O sr. Busato simplesmente desdenhou da existência da Lei de Diretrizes e Bases da Educação Nacional (Lei nº 9394/96) que GARANTE ao graduado EM QUALQUER CURSO SUPERIOR DE DIREITO o título de BACHAREL. Não se trata apenas de um pensamento; trata-se de imperativo legal, cuja razão de ser, consoante Norberto Bobbio, está consignada na própria norma.
 
O mesmo ocorreu em relação ao sr. Renan Lotufo, ex-desembargador do TJSP, que chamou os reprovados no exame de ordem de “porcarias”.
 
O sr.
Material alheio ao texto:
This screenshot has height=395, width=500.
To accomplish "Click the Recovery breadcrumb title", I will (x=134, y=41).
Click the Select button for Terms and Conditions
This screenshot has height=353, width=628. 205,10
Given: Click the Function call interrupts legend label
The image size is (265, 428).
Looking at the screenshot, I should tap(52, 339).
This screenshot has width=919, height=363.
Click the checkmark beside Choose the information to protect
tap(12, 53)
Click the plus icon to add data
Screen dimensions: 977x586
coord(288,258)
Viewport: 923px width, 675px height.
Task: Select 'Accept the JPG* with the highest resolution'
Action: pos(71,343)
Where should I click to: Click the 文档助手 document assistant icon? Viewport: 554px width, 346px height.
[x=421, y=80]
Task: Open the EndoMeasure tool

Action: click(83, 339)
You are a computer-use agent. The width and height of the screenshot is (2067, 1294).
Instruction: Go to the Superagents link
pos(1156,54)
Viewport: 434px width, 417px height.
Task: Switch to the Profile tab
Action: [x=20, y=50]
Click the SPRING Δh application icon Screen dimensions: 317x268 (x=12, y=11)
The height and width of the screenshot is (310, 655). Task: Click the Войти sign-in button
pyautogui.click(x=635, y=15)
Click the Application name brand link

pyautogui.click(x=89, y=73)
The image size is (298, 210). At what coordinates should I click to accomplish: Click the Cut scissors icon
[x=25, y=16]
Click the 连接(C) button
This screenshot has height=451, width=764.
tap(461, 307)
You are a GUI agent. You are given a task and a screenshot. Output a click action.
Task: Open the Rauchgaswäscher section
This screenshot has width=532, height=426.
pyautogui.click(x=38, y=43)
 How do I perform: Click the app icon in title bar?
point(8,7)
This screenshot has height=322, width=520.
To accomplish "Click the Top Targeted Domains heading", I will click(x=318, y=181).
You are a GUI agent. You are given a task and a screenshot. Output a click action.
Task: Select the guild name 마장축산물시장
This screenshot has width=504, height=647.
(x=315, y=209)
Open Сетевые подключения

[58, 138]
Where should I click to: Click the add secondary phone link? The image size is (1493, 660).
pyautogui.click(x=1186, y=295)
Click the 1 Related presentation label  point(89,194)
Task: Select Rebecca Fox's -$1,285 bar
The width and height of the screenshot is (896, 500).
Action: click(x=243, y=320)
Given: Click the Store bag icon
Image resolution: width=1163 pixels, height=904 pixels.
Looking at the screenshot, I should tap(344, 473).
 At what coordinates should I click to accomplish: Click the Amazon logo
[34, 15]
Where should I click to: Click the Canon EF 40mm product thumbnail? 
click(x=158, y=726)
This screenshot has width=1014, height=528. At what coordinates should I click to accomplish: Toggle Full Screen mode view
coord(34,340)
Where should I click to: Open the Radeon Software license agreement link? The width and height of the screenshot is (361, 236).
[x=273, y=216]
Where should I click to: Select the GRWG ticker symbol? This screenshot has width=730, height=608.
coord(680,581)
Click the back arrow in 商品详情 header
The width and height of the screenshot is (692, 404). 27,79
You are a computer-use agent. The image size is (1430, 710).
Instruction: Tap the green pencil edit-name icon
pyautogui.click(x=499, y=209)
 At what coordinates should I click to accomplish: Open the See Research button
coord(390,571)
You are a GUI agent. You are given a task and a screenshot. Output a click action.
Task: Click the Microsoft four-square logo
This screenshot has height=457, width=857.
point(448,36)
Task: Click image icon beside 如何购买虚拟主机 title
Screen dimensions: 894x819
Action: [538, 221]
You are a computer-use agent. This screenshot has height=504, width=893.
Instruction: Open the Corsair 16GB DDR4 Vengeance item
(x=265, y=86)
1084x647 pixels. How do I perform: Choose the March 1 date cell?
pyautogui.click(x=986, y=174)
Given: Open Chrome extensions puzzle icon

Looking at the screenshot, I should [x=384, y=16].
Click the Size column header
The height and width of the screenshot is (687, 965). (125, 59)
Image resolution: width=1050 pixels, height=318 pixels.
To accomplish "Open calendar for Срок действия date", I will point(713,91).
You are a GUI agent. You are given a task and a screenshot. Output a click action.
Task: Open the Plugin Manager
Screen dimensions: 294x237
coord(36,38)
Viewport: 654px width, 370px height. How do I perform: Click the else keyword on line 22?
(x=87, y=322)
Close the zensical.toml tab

Lotufo ofendeu, de maneira indireta, milhares de Bacharéis em Direito pelo Brasil afora.
 
O sr. Leon partiu para ofensas pessoais e nos chama de DETRATORES DO EXAME DE ORDEM.
 
Repete-se a mesma e velha tática. Conhecida, todavia, inadequada.
 
Reitero: somos detratores do que?
 
Do EXAME DE ORDEM.
 
E o que é um exame de ordem?
 
Continuo e continuarei questionando o Dr. Leon, assim como todos os demais defensores do exame de ordem acerca da conceituação técnico-jurídica desse, fundada na Constituição Federal ou mesmo em Lei.
 
Peço ao prezado Ir.\'. Dr. Leon, não apenas como defensor do BEM COMUM, mas, enquanto Conselheiro da OAB/DF e que jamais contrariaria a aplicação do exame de ordem que, se este é necessário (e necessidade não é nem nunca foi sinônimo de constitucionalidade), que seja então aplicado periodicamente a todos os inscritos na OAB, inclusive aos que não se submeteram ao mesmo, por respeito ao princípio da isonomia, afinal, todo advogado é um Bacharel em Direito, e tem por aí um grande número de advogados que não sabem escrever corretamente, além de outros terem feitos judiciais declarados ineptos, o que reforça a tese do péssimo preparo acadêmico, não é mesmo?
 
Deve ser lembrado, todavia, que essa avaliação periódica deverá ser feita pelo Ministério da Educação, já que a qualificação técnica profissional somente pode ser efetuada pelo Estado Brasileiro, nunca por uma entidade de classe que apenas defende os interesses de seus inscritos.
 
Já imaginaram quantos seriam reprovados?
 
Rejeitar essa avaliação pode ser classificado como de trair a própria profissão da advocacia, já que permitirá a manutenção de péssimos advogados buscando patrocinar de forma inepta, feitos judiciais.
 
Rejeitar essa avaliação significa não querer o BEM COMUM da Nação Brasileira.